Virtual signings just got easier in the Czech Republic, with the Czech Supreme Court ruling that parties may agree on a different method of concluding their contract from that prescribed by the Civil Code.

Judgment reference No 31 Cdo 1571/2010, 16 January 2013

The requirements of the Civil Code have hitherto been interpreted conservatively, such that it was thought that a contract in writing could only be concluded after the parties had physically exchanged signatures.

The Civil Code1 states that a contract is concluded by an exchange of an offer and acceptance and that it comes into existence when an offeree’s acceptance is delivered to the offeror. Courts have previously held that this rule is mandatory, meaning that if a contract has to be executed in writing (whether this is required by statute or agreed by the parties), the contract would come into existence only after the parties have physically exchanged copies bearing their respective signatures.

The Supreme Court has ruled that the requirements of the Civil Code on this issue may be modified by an oral or tacit agreement between the parties.

The case concerned a mortgage agreement between a bank as mortgagor and Mr and Mrs G as mortgagees. A mortgage is created under Czech law by registration in the Land Register, which can be validly made only on the basis of an effective mortgage agreement. The bank’s officers signed the mortgage agreement and handed the signed copy over to Mr G, instructing him to ensure that his and Mrs G’s signatures were added and the complete copy then delivered directly to the Land Registry for registration of the mortgage. Mr G did as instructed. When the borrower defaulted and the mortgaged property was included in his bankruptcy estate, Mr and Mrs G argued that the mortgage was null and void, on the grounds that when the Land Registry registered the mortgage, there was no effective mortgage agreement, because a copy of the mortgage agreement signed by them had not been delivered to the bank.

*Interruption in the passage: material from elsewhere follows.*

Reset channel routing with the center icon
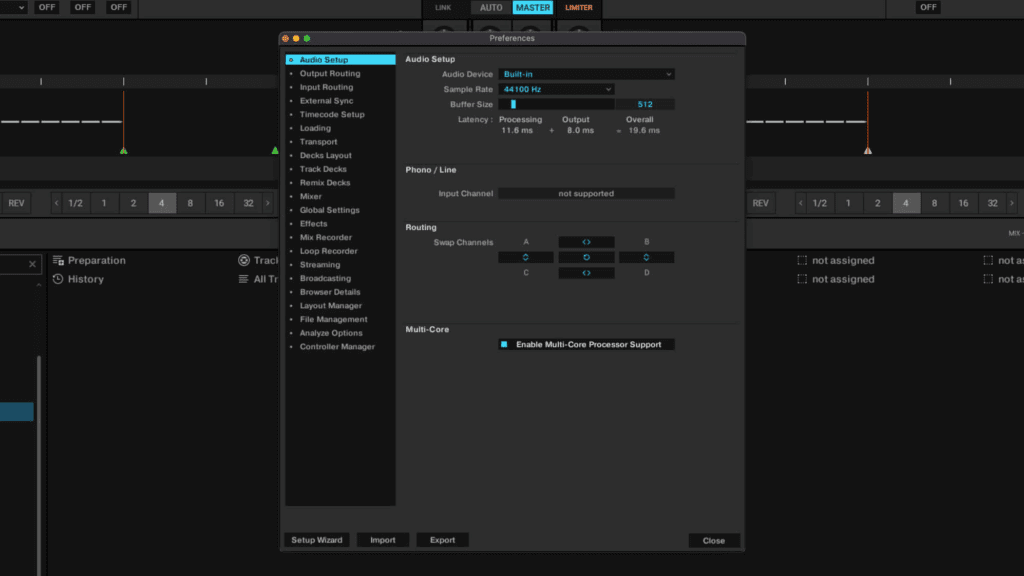 click(x=586, y=258)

The Supreme Court however held that by following the bank’s instructions, Mr and Mrs G tacitly accepted a different way of concluding the mortgage agreement from that prescribed by the Civil Code and that the mortgage agreement came into effect at the latest when delivered to the Land Registry.

Comment

This new decision is welcome as it gives parties some flexibility in planning signings of multiparty contracts such as syndicated loan agreements and related security documents governed by Czech law. Many jurisdictions already allow virtual signings but up until now it was thought this was not possible as a matter of Czech law. It is now possible to, for example, arrange a virtual signing where a law firm distributes an execution version of a contract with signing instructions, and each party then emails a PDF copy of the contract signed by it to that law firm and the contract is concluded when the law firm has received all the PDFs. The parties do not have to wait, as they previously had to, until each of them has received a complete signed hardcopy. By complying with the signing instructions, the parties will have tacitly modified the requirements of the Civil Code.